= History of Scotiabank Caribbean Carnival Toronto =

History of Scotiabank Toronto Caribbean Carnival is primarily the history of Caribana, given it used the name for most of its original years.

- History of Caribana (1967–71)

==1990s==

===1992===
 1992-08-01
 1.1 M or 1.5 M or 1.2

After the event, the City of Toronto forgave its outstanding debt. Hotel partnership formed.

===1993===
 1993-07-19
 1 M

In May, Caribana fired its operating chief. The Official Caribana Store and The Carnival Shop, located at College Park, and an Eaton's Caribana Shop at the Toronto Eaton Centre.
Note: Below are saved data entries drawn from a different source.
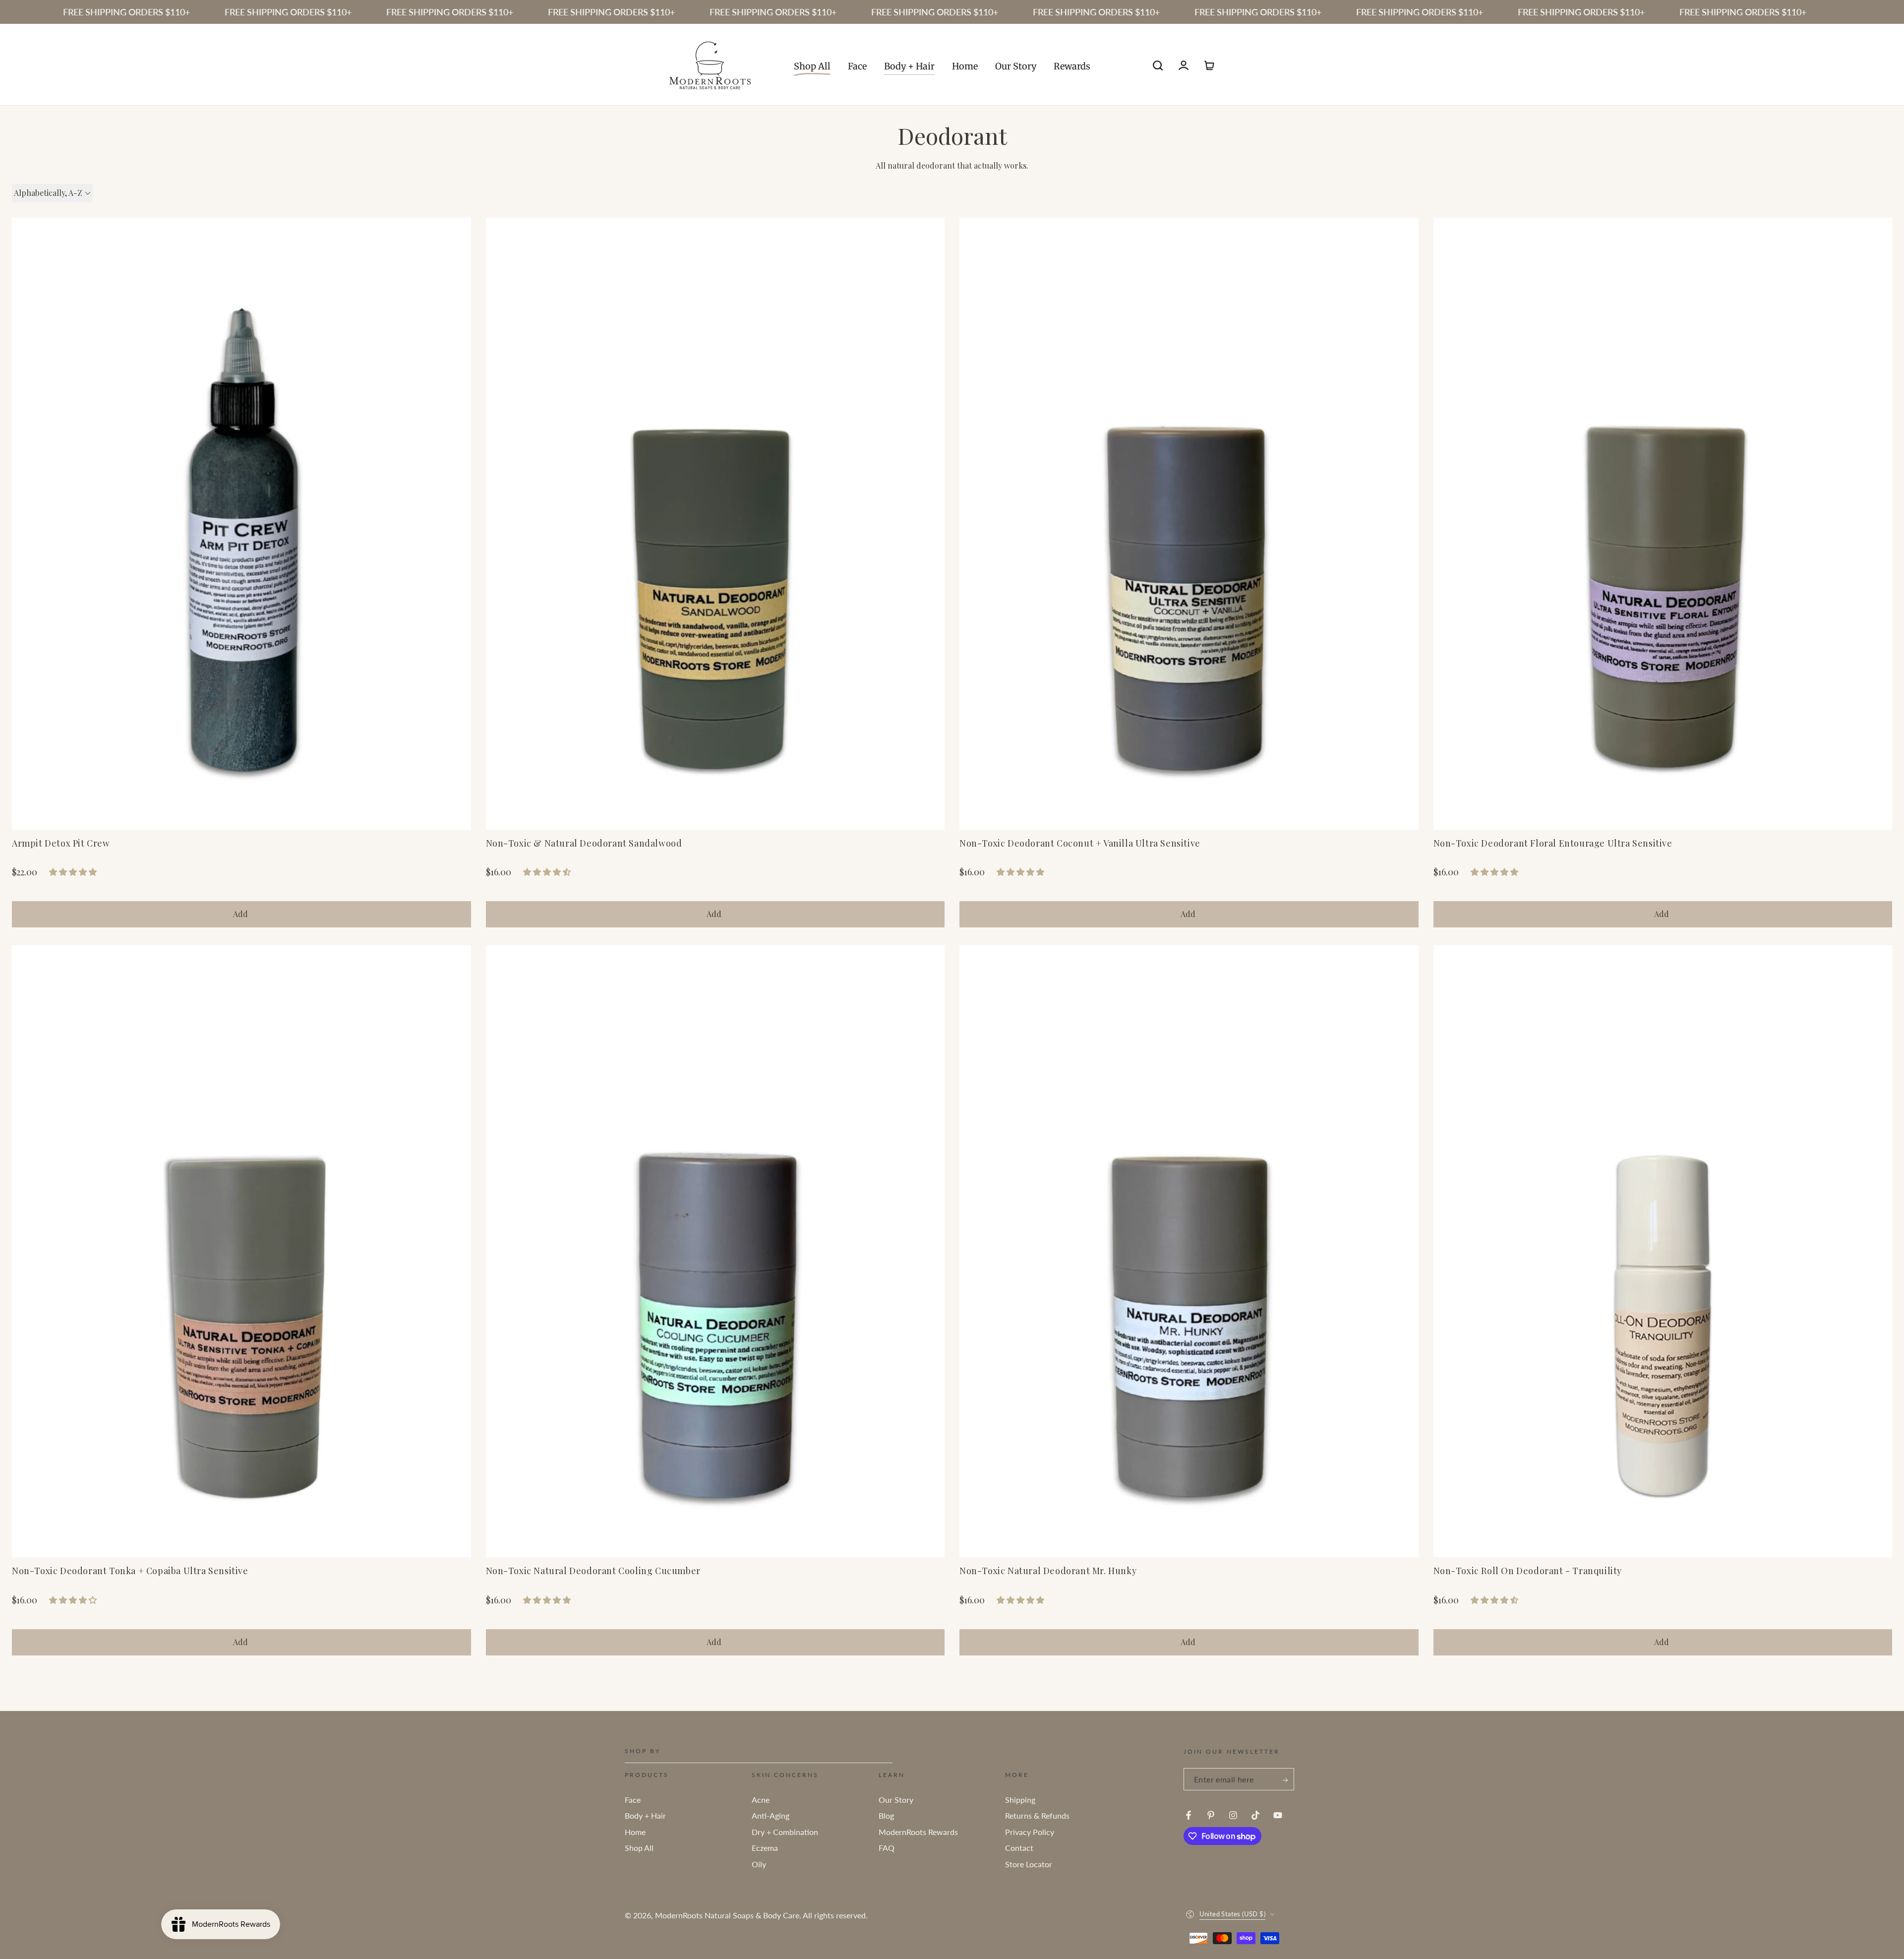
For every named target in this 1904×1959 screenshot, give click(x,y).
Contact (1019, 1847)
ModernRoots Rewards (918, 1832)
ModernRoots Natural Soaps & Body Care (727, 1915)
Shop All (639, 1847)
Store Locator (1028, 1864)
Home (635, 1832)
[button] (1158, 65)
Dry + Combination (785, 1832)
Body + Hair (645, 1815)
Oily (759, 1864)
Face (633, 1799)
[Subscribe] (1286, 1780)
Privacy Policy (1029, 1832)
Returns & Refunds (1037, 1815)
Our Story (896, 1799)
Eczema (765, 1847)
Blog (886, 1815)
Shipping (1020, 1799)
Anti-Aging (770, 1815)
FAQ (886, 1847)
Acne (761, 1799)
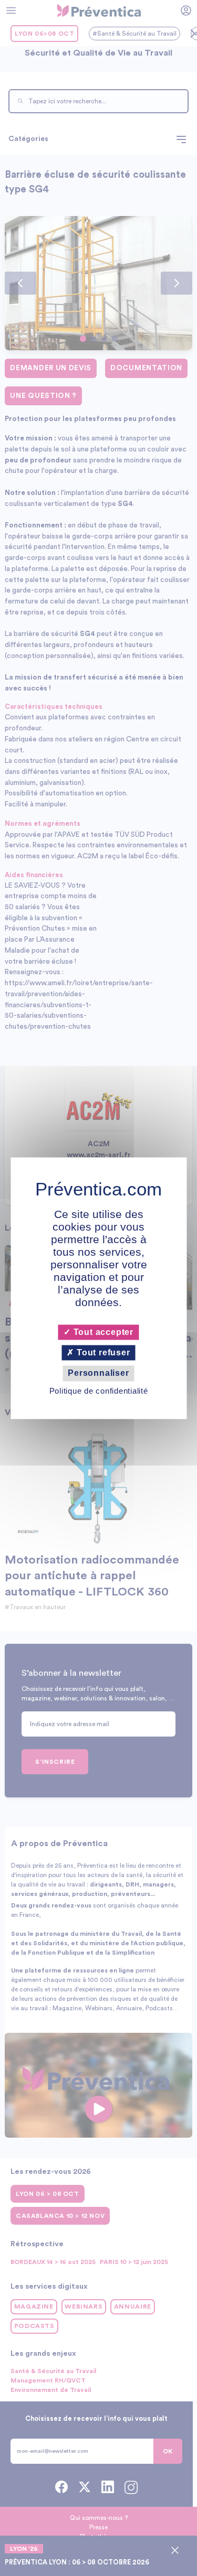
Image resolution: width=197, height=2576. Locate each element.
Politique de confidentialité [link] (98, 1390)
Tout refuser (102, 1353)
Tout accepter (102, 1332)
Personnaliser (98, 1373)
At launch in Nathan Phillips Square, Premier Bob Rae calls the event a "beacon of hope" for all Canadians, as a symbol of racial harmony. "Carry a Can to Caribana" launched, in support of Daily Bread Food Bank. Caribana Marketplace covered market added at Marilyn Bell Park. Non-profit Antillana, which promotes francophone culture in Metro Toronto, brought groups from French Caribbean countries. A well-behaved crowd and barricades along the entire parade route contributed to an incident-free parade. 28C weather resulted in 60 cases of heat exhaustion. Many bands used the environment as a theme. "Wow Donkey" was the unofficial anthem of the year. With attendance down, the board chair blamed the federal and provincial tourism ministries for not funding their American advertising campaign. He continued that a "costume can cost $11,000. It's time that Caribana had the same respect as the National Ballet. It's not perceived as a serious cultural and economic force by the moguls in government who are still using the European definition of culture."